Source records —
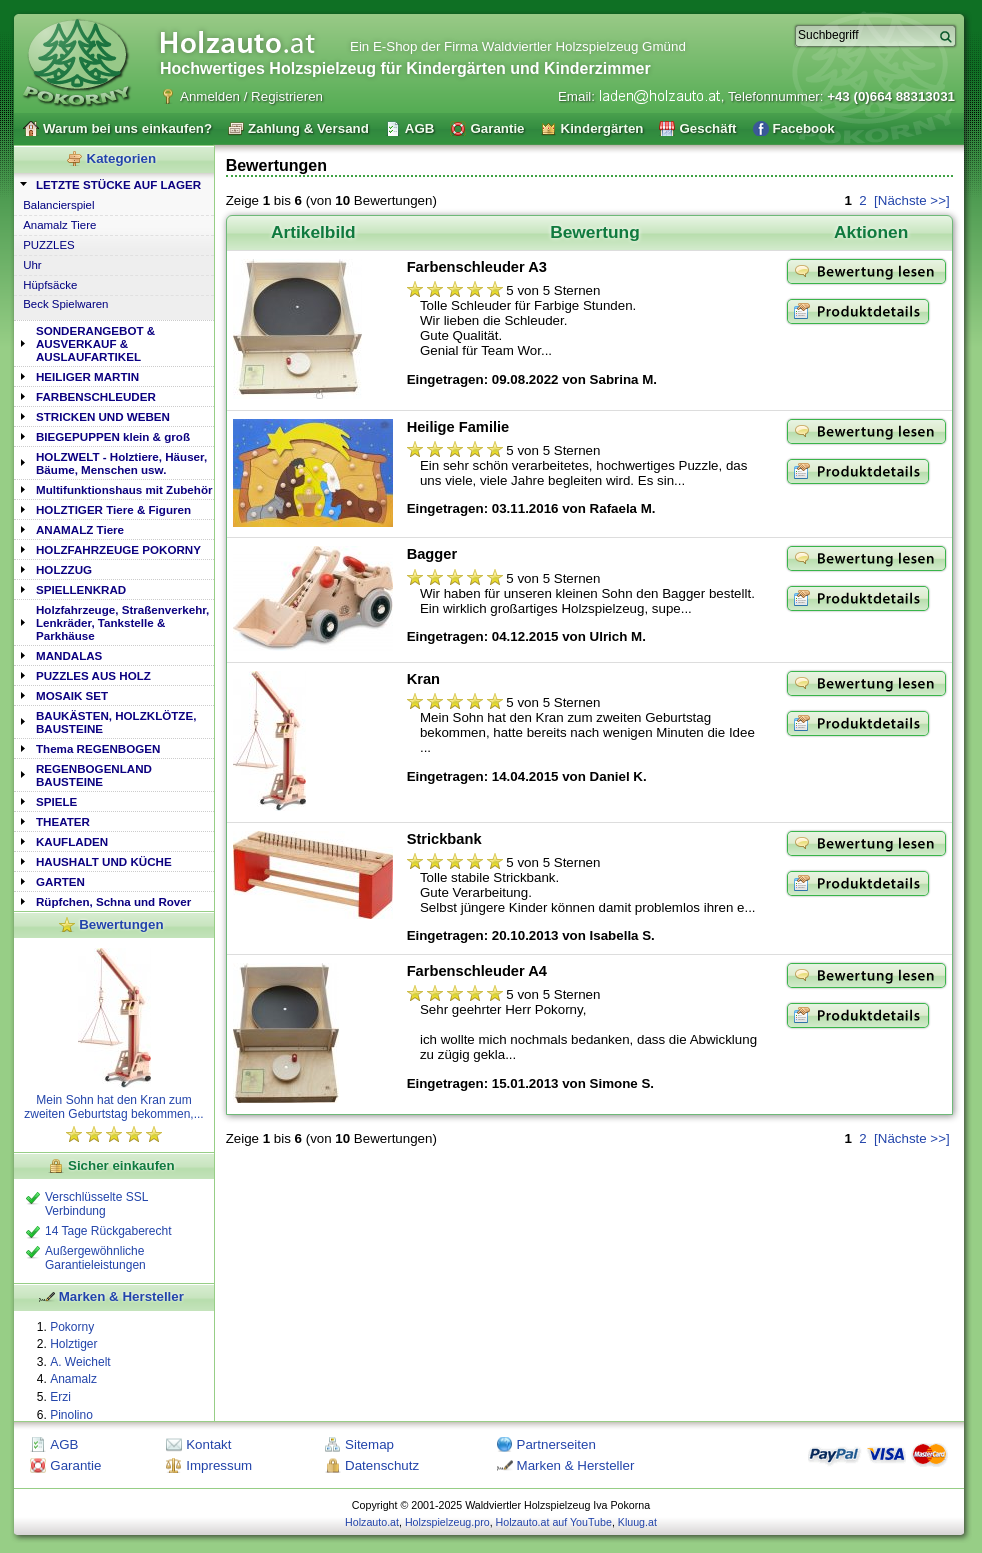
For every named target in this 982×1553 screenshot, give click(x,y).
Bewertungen (121, 924)
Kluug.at (637, 1522)
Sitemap (369, 1444)
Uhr (32, 265)
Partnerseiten (556, 1444)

Directions for this task —
Find each line in the rows above that contains the word "give", treating uppercase and lowercase as distinct, and copy every such line in full.

Answer to this problem —
For every named target in this 982×1553 screenshot, give click(x,y).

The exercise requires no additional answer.